Faith pleases God because it comes by hearing the Word of God (Romans 10:17). How could God be pleased with us when we don’t believe what He has said? Faith is receiving the Word of God and believing that everything He has said is true and will come to pass. God has no pleasure in those who doubt Him and His Word.
So Jesus answered and said to them, “Have faith in God. For assuredly, I say to you, whoever says to this mountain, ‘Be removed and be cast into the sea,’ and does not doubt in his heart, but believes that those things he says will be done, he will have whatever he says.” (Mark 11:22-23)

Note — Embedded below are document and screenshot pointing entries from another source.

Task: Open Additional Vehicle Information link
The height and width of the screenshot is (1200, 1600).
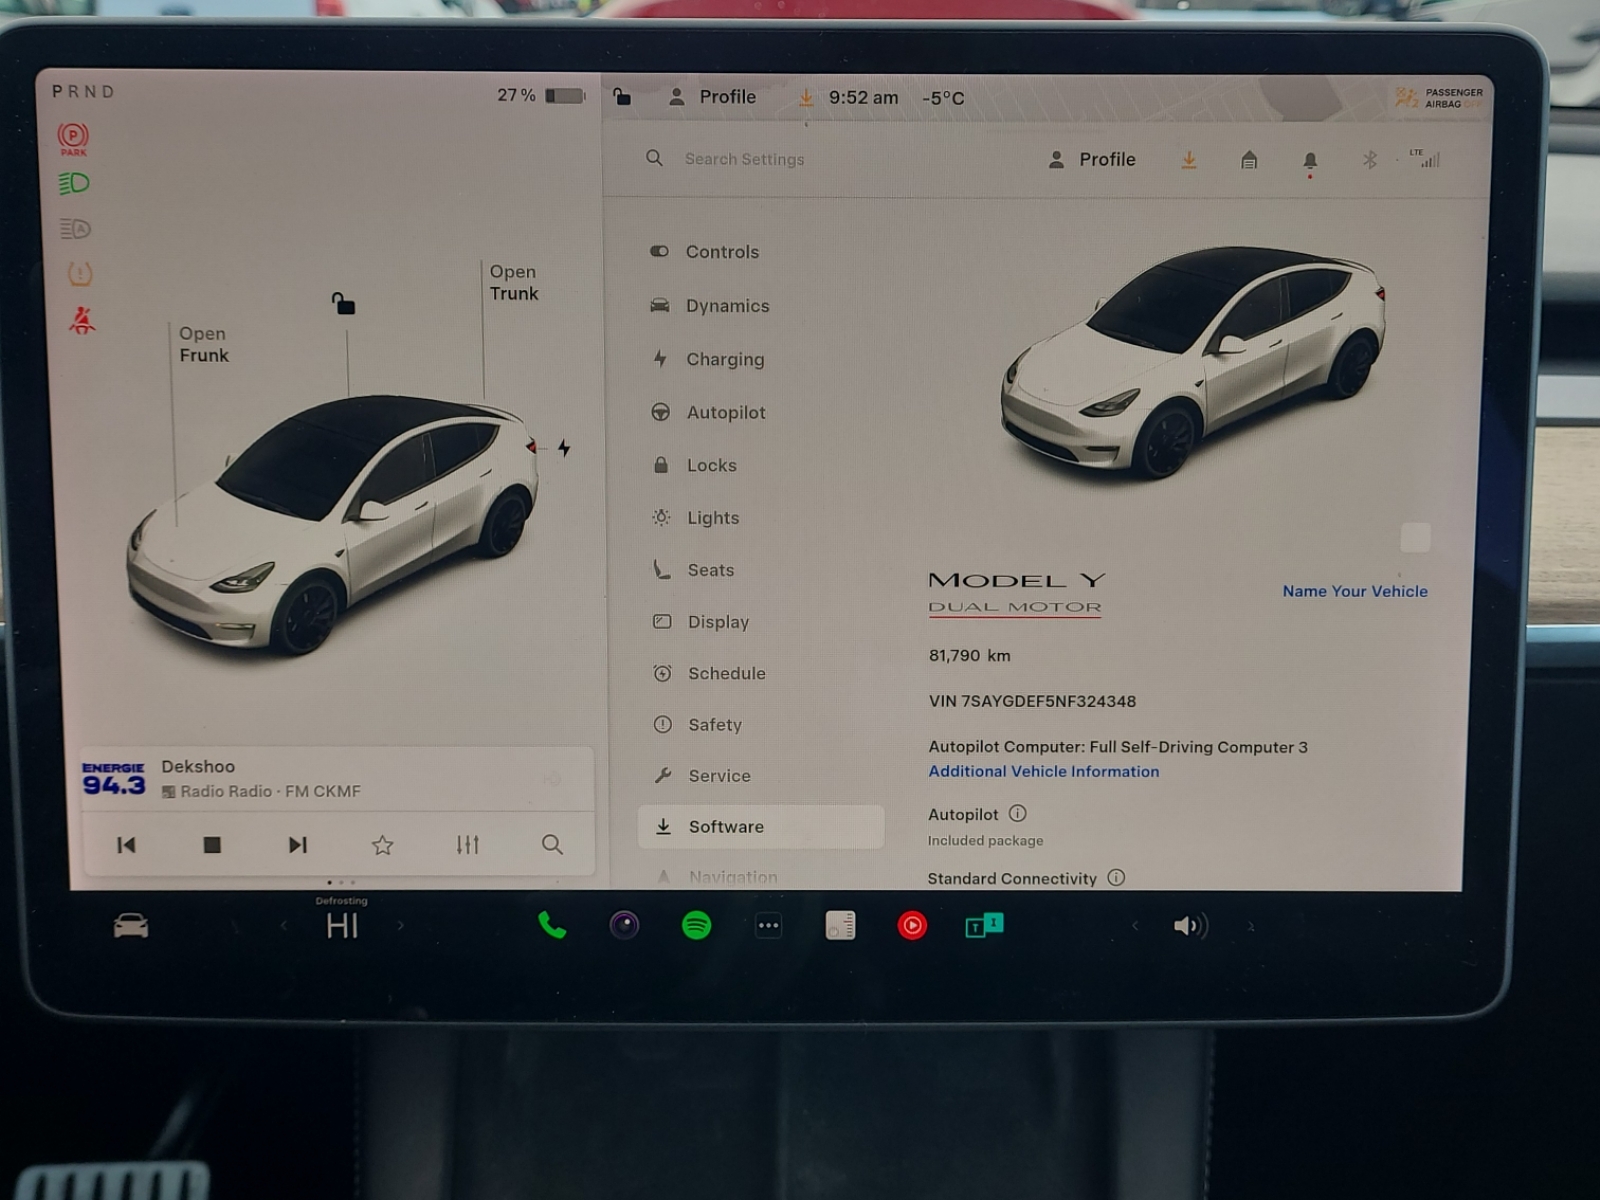Action: (x=1043, y=772)
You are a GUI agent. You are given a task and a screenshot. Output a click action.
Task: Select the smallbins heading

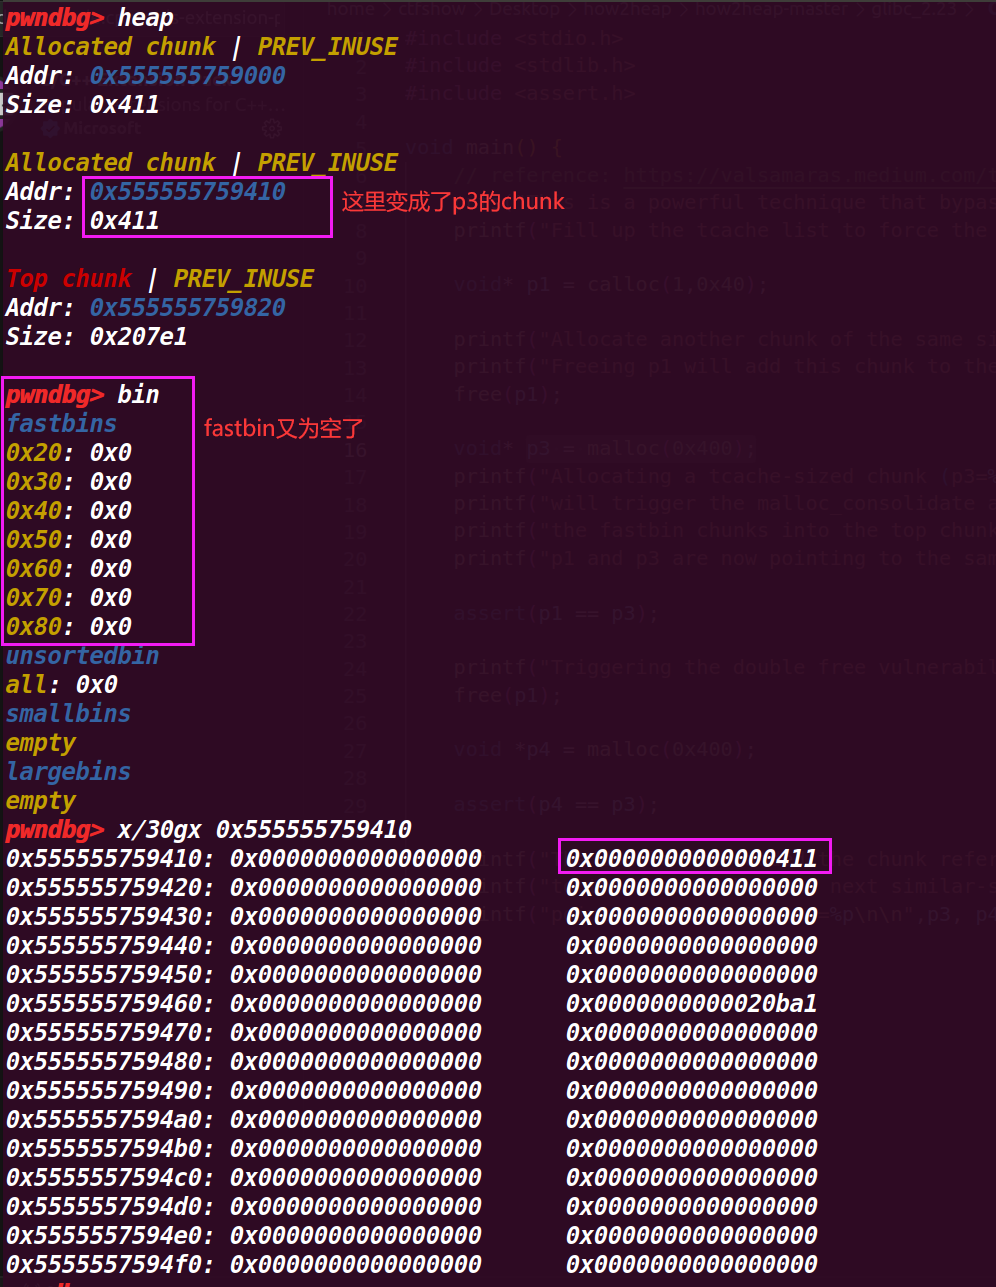[68, 714]
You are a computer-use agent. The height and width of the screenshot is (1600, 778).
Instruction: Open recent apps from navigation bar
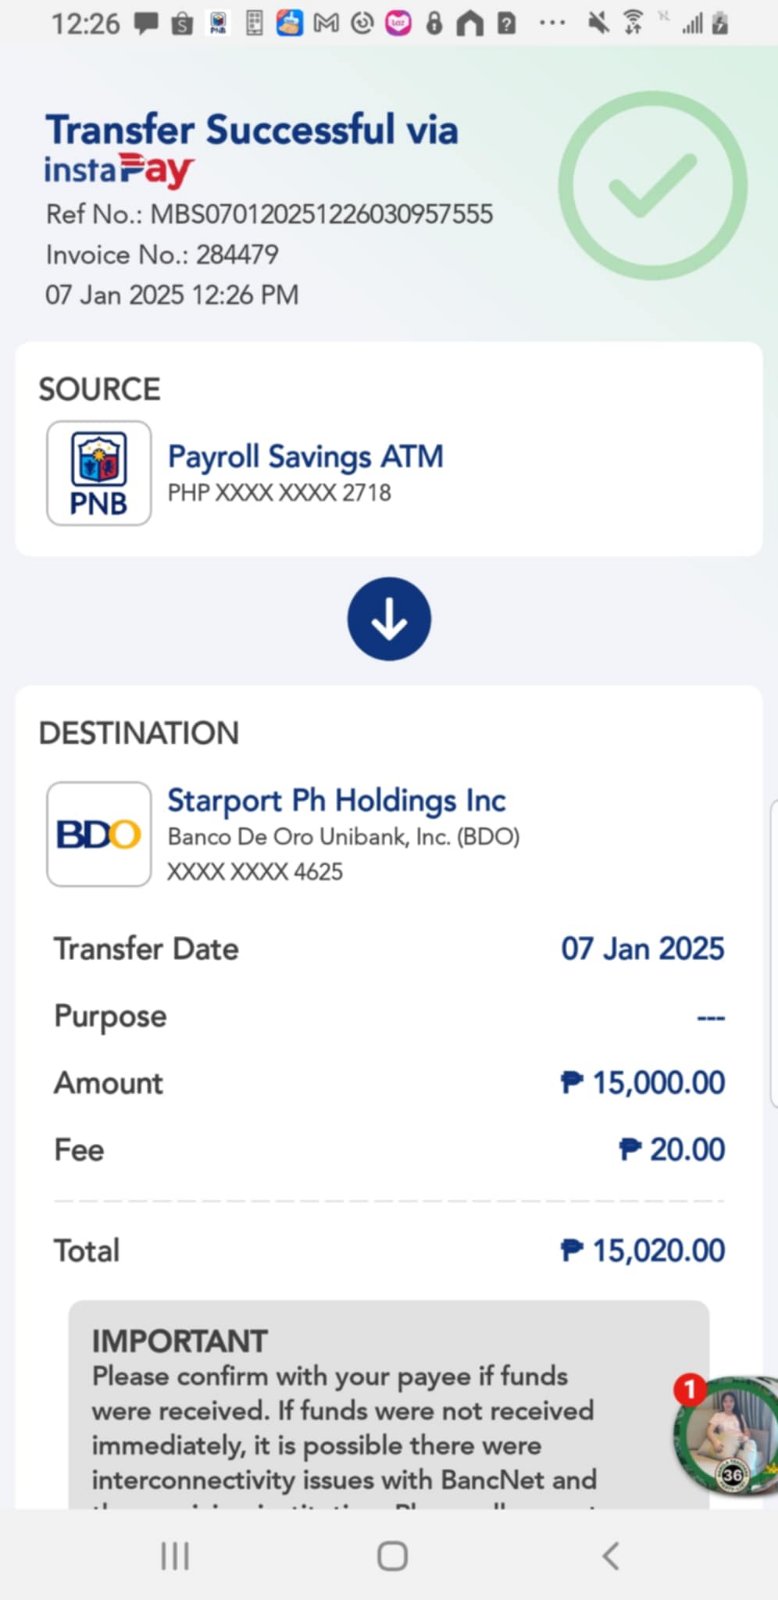175,1555
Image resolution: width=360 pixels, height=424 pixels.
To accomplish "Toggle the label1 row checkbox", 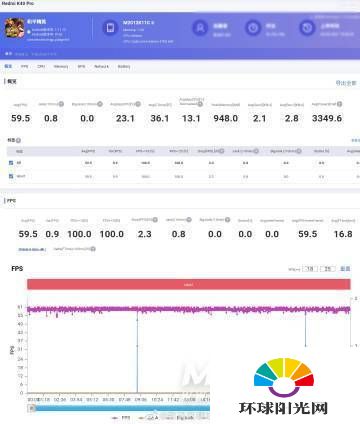I will pos(11,176).
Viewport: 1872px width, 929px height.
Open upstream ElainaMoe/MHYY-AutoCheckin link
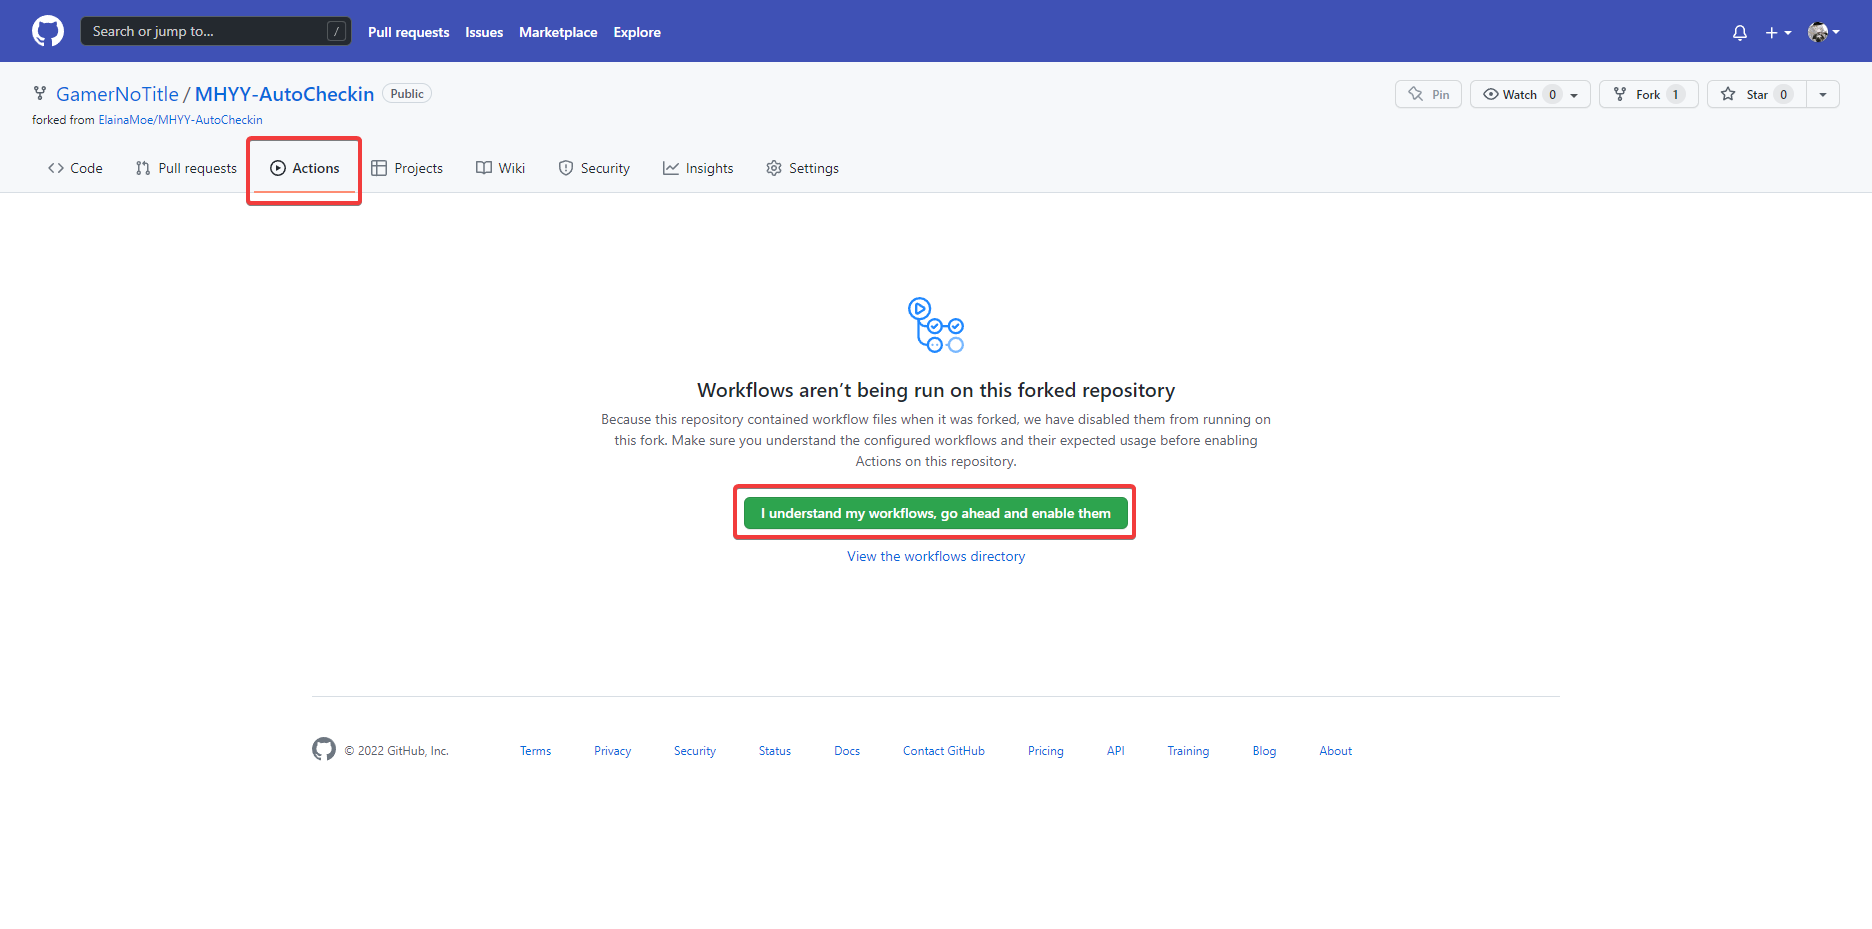pos(180,120)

But let him ask in faith, with no doubting, for he who doubts is like a wave of the sea driven and tossed by the wind. For let not that man suppose that he will receive anything from the Lord. (James 1:6-7)
The Greek word for “doubt,” diakrino, literally means to be of two judgments. Part of you says Yes, part of you says No — it is a mixed signal that adds up to unbelief. Some Christians try to sanctify their doubt as a sort of godly humility. To them, the certainty of faith is an arrogant thing. However, the Scriptures teach that God rewards those who seek Him with the whole heart, believing they will find Him, just as He promised. But there is no guarantee for those who doubt; they should not expect to receive anything from the Lord.

Fortunately, when we find ourselves in doubt, we can turn to the Lord, just as the father of demonized boy did. Jesus said to him, “If you can believe, all things are possible to him who believes.” The man answered, “I believe; help my unbelief.” We can take our doubts to Jesus and ask Him to do something about them. We can get into the Word and ask the Holy Spirit to reveal to us the mind of Christ. Faith will come, and that pleases God.

Faith — believing God and His Word — pleases God. Seek Him with all your heart, and you will receive the reward: You will find Him.